Article 12(1)6 of the Act and Article 30 of the former Enforcement Decree of the Value-Added Tax Act (amended by Presidential Decree No. 24359, Feb. 15, 2013; hereinafter “Enforcement Decree”) stipulate “educational services that teach students, etc. with knowledge, techniques, etc. at schools, private teaching institutes, teaching institutes, training institutes, training institutes, or other non-profit organizations or youth training facilities under the Juvenile Activity Promotion Act” as tax-free educational services.
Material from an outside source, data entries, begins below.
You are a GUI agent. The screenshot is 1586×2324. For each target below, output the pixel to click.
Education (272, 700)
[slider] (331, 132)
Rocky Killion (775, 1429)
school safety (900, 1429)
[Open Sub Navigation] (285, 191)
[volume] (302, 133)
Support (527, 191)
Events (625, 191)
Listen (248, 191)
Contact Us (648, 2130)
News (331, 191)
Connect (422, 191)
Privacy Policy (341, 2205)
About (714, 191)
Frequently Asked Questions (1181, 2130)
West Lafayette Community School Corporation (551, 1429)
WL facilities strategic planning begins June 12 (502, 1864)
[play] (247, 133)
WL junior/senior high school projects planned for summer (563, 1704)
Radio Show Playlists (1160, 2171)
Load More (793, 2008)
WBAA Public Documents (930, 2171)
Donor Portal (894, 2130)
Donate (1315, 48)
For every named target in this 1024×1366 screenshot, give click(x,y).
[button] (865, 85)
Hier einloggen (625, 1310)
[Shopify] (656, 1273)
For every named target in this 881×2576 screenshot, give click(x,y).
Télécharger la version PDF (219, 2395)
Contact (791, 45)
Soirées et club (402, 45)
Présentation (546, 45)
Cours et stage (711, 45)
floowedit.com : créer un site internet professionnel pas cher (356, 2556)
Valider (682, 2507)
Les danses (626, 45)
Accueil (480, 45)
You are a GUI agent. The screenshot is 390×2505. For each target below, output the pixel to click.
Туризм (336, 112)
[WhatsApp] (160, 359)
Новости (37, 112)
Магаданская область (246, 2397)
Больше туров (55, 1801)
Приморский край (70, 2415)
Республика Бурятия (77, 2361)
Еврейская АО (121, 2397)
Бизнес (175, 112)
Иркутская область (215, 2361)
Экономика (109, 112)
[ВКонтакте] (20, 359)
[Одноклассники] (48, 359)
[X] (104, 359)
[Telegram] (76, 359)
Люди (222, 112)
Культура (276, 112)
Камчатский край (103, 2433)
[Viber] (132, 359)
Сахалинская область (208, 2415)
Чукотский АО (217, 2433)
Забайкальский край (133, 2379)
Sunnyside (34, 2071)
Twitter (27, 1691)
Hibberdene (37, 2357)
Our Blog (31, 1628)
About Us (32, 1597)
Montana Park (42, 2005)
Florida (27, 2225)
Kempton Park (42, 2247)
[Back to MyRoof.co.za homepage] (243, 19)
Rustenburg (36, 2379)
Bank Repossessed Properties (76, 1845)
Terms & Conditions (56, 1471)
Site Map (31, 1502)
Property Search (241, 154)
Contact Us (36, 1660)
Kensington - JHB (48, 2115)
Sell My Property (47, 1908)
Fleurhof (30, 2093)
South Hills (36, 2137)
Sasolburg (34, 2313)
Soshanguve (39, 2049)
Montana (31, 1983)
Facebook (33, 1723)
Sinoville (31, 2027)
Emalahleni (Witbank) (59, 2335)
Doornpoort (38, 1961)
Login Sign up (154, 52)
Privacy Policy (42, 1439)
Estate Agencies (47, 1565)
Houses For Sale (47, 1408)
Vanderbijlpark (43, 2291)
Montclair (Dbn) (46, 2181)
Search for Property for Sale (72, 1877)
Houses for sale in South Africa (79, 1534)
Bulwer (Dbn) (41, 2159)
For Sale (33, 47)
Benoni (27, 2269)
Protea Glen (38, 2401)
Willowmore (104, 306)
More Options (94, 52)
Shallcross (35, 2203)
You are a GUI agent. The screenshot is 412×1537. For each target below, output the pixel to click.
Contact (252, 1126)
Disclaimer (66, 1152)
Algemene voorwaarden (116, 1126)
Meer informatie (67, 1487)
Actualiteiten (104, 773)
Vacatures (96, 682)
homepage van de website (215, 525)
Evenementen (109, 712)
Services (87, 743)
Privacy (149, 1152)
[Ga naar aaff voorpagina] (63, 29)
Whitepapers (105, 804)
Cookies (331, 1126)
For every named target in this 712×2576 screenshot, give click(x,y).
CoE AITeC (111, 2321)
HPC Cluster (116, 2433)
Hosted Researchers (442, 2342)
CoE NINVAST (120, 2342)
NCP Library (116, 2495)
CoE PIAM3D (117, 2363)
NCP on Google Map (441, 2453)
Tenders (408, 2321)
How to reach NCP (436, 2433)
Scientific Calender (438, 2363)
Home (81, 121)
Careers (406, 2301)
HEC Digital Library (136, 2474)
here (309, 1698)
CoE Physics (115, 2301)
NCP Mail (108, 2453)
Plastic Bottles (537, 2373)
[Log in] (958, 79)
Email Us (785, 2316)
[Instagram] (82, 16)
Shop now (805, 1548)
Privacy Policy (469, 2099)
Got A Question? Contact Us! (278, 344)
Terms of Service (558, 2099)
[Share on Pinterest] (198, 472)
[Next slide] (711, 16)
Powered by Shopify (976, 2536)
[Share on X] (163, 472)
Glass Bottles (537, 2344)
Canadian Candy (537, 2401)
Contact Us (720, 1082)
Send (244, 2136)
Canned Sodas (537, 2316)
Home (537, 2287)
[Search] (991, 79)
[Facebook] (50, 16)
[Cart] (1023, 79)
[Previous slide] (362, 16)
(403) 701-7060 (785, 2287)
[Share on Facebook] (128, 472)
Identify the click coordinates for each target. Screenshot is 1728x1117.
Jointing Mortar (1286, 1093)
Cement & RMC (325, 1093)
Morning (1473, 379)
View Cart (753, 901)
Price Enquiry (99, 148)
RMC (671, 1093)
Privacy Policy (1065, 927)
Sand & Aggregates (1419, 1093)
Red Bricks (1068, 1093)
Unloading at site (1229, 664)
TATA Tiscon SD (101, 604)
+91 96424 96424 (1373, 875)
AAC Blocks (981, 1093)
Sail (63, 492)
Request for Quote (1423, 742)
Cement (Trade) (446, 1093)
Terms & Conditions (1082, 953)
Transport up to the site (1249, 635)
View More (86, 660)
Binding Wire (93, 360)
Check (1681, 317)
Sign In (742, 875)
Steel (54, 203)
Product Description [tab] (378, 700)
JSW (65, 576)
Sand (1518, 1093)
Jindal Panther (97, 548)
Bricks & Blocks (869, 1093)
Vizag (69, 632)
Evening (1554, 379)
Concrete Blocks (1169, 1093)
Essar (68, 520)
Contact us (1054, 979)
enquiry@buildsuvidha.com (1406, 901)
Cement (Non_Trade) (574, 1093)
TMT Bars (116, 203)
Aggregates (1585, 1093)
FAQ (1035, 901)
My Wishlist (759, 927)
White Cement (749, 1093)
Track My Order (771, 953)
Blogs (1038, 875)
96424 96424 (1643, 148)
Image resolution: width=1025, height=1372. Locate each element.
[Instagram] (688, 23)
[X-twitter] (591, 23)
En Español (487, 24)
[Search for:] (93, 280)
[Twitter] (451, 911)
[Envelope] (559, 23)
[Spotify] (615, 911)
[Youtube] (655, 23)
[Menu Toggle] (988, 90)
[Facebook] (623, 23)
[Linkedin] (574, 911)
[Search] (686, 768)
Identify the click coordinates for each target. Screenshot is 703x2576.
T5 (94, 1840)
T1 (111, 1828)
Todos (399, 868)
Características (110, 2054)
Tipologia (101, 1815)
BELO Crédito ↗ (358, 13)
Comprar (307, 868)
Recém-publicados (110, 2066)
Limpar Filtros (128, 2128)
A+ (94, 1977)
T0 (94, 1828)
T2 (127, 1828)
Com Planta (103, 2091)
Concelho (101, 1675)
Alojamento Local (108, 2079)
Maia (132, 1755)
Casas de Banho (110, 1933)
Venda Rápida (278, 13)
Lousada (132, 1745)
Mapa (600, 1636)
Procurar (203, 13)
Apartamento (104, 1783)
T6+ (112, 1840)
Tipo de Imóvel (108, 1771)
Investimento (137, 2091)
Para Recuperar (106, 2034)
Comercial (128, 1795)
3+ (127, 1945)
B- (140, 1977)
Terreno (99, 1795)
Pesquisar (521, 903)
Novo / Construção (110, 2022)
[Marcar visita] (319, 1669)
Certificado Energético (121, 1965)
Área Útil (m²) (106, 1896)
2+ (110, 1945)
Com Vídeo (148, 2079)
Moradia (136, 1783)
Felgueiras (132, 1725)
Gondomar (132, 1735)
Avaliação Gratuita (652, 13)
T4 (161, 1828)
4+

As such, the reason why the competent authority requires “permission or authorization from the competent authority”, “registration or report with the competent authority” is that the competent authority instructs and supervises educational institutions, such as the relevant school or private teaching institutes, and Article 30 of the Enforcement Decree of the Value-Added Tax Act (amended by Presidential Decree No. 24359, Feb. 15, 2013; hereinafter “Enforcement Decree”) refers to “other non-profit organizations” under Article 30 of the Enforcement Decree of the Lifelong Education Act or the establishment and operation of facilities and other non-profit Organizations Act.”

In light of the relevant statutes and the relevant legal principles, the museum of this case cannot be deemed to constitute a school, private teaching institute, a training institute, a training institute, a teaching school, or a juvenile training facility under the Juvenile Activity Promotion Act as prescribed by Article 30 of the Enforcement Decree. Moreover, even if the Plaintiff completed the procedure of registration with respect to the museum of this case pursuant to the Museum Art Gallery Act, it cannot be deemed that the museum of this case was registered and established pursuant to the relevant educational facility-related Acts. Thus, the service of this case cannot be deemed to constitute an educational service subject to the VAT exemption under the Value-Added Tax Act. Since the Enforcement Decree of the Value-Added Tax Act was amended on February 17, 2016, and thereafter was included in the object of the VAT exemption (Article 36(1)6), this is more supported by the aforementioned determination on the premise that the service of this case previously supplied was not subject to the VAT exemption in light of the purport of the Value-Added Tax Exemption System.

Therefore, the plaintiff's assertion on this part is without merit.

2. Conclusion

Therefore, the judgment of the first instance court is justifiable, and the plaintiff's appeal is dismissed as it is without merit. It is so decided as per Disposition.